Vanilla CP method treats all calibration examples uniformly. In reality, the effect of all calibration example to the test point may not be uniform based on the distance from the test point to calibration points. NCP(Neighborhood conformal prediction) method considers the heterohinity behaviour of calibration examples for the test point.

The center point is the test data on both circles. The figure shows that the vanilla CP and NCP treat the calibration examples differently. We can visualize the effects of calibration points on the test data, the nearer calibration points has more effect on the test data compared to the distanced points. We select top KNN points for the calibration to find out the quantile-threshold value to estimate prediction set for the new data.

Algorithms

We present four algorithms to show what we did for the experiment part. We use an adaptive prediction set(APS) conformity score for the classification and absolute residual(AR) for the regression as our baselines. We did not show NCP(RAPS) and NCP(RAR) as they can be formed using two algorithms from the given ones.

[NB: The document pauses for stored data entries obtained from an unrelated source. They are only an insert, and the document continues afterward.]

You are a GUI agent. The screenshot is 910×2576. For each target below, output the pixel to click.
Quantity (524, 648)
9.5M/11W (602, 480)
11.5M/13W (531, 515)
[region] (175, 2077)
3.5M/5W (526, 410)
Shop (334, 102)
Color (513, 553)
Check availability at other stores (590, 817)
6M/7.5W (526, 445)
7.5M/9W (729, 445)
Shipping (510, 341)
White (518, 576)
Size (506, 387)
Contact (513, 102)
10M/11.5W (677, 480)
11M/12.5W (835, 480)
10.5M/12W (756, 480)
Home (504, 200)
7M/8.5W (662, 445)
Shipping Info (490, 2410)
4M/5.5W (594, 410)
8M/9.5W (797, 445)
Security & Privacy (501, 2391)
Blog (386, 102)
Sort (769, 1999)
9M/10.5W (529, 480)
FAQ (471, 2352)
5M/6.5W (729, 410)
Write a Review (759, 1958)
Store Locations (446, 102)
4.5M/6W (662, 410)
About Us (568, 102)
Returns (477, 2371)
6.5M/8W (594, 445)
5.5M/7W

The algorithm 1 is the Vanilla split conformal prediction(CP) using APS conformity score for the classification. Line 2 indicates training a model, line 3 says estimate APS conformity scores for all calibration points, line 4 indicates to estimate quantile threshold, and line 5 estimates the prediction set for the new point.

The algorithm 2 is the Vanilla split conformal prediction(CP) using NCP(APS) conformity score for the classification. Line 2 indicates training a model, line 3 estimates APS conformity scores for all calibration points, line 4 modifies the existing APS score to NCP(APS) score, line 5 indicates to estimate quantile threshold, and line 6 estimates the prediction set for the new point.

As we are weighing the conformity scores, the weighted distribution is no longer exchangeable. To hold the exchangeability, we need to either tune the $\lambda_L$ or select different $\alpha$ to guarantee finite-sample coverage.

The algorithm 3 is the Vanilla split conformal prediction(CP) using AR conformity score for the regression. Line 2 indicates training a model, line 3 says estimate absilute residual(AR) conformity scores for all calibration points, line 4 indicates to estimate quantile threshold, and line 5 estimates the prediction set for the new point.

The algorithm 4 is the Vanilla split conformal prediction(CP) using regularization absolute residual (RAR) conformity score for the regression. Line 4 modifies the existing AR score to RAR score, and line 6 estimates the prediction set for the new point.

Advantages compared to existing methods:

Our method(NCP) provides better efficiencies(less prediction set size) than RAPS while both maintain the marginal coverage guarantee.

Disadvantages compared to existing methods:

NCP needs local information during test time so it consumes more memory than the RAPS method.

RESULTS

The above two figures present results for marginal coverage and prediction set size respectively for the CIFAR10 data set. As the top-1 accuracy for the CIFAR10 data set is above 90%, we made the target coverage is 96% in order to show the variations on prediction set size constructed by different methods.

The above two figures present results for marginal coverage and prediction set size respectively for the CIFAR100 data set. As can be seen, the efficiency of NCP(RAPS) is the highest among all methods while maintaining the desired coverage. The target coverage is 90%.

The above two figures present results for marginal coverage and prediction set size respectively for the ImageNet data set. As can be seen, the efficiency of NCP(RAPS) is the highest among all methods while maintaining the desired coverage. The target coverage is 90%.